But Jesus makes my heart beautiful
Insecurities. Yes, today we are going to talk about insecurities of our past and present, because there’s no room for them in the future.
You might be thinking, what could I possibly have to say about insecurities. For most of you who haven’t landed on my couch or been to my pity breakfast, you may think I have it all together. That’s probably the furthest thing from the truth. Pity breakfast is a real thing.
In 2013 I took a lovely trip to INDIA which would turn to be less lovely very quickly. I remember every conversation I had with all kinds of people who I would never see again. And as these conversations were uplifting and some life changing for me and for them, the reality is that I wanted to leave and come back home. I recall sleepless nights, days where I felt unpeace and imprisoned. Don’t get me wrong, INDIA isn’t all that bad-but it wasn’t for me and I quickly came to that realization.
I remember the words that struck me in the depths of my hearts, at the source of my insecurity. It brought back painful memories of the past. I was judged on all accounts. There was no room for tears that day. Instead, I did what most mature women would do. I deactivated all my social media accounts and tried to hide from the world.
I felt ugly and unloved. I fell into the lie that I was not worthy and I had nothing to offer to anyone. I was not good enough. Those words, though small and short, changed my life. It was a slippery slope. Feelings of inadequacy soon consumed me as I had to live to prove my self worth to those around me at work, my friends, and at church. I don’t know if anyone saw it and I guess it doesn’t matter anymore.
Satan and his minions have a way of pulling you down by making you believe his lies. I did. I questioned God. How shallow was my thinking-if only I was prettier… if only I was taller… if only I was smarter… if only I was better… if only…that list went on for miles.

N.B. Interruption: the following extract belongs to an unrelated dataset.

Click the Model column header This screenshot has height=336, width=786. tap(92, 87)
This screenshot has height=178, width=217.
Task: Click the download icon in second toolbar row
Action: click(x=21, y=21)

Everyone has an insecurity. It takes captive when we allow it to and regardless of how high our self esteem and confidence, we are all prone to its damage. I can put a front up on how strong I am but in reality, the damage was real. Inward I was hurting.
Looking back, I wish I responded differently. I wish my response was more adult like. But the truth is that today I have scars. I don’t think I would trade in my battle wounds for a different life or an easy out. I had to go the course I went through so God could build me. The scars today remind me of how and when I fell. It reminds me of the grace I was offered on that journey. And this journey brought many wonderful people into my life. The journey changed me.
I don’t have a simple answer on how to avoid insecurities or how to eliminate them from making us spiral downward. All it took was three words to throw me into the wilderness.
Because of what I went through, I see the power of words. Words can build up and words can tear down. The only thing left to do is embrace our insecurities. They make us who we are. Today I laugh at myself. I’m not the smartest person, but I ask questions so that I may learn. I’m definitely not tall, so I welcome those fancy pair of heels. And I’m not pretty, but I smile because Jesus makes my heart beautiful beyond measure.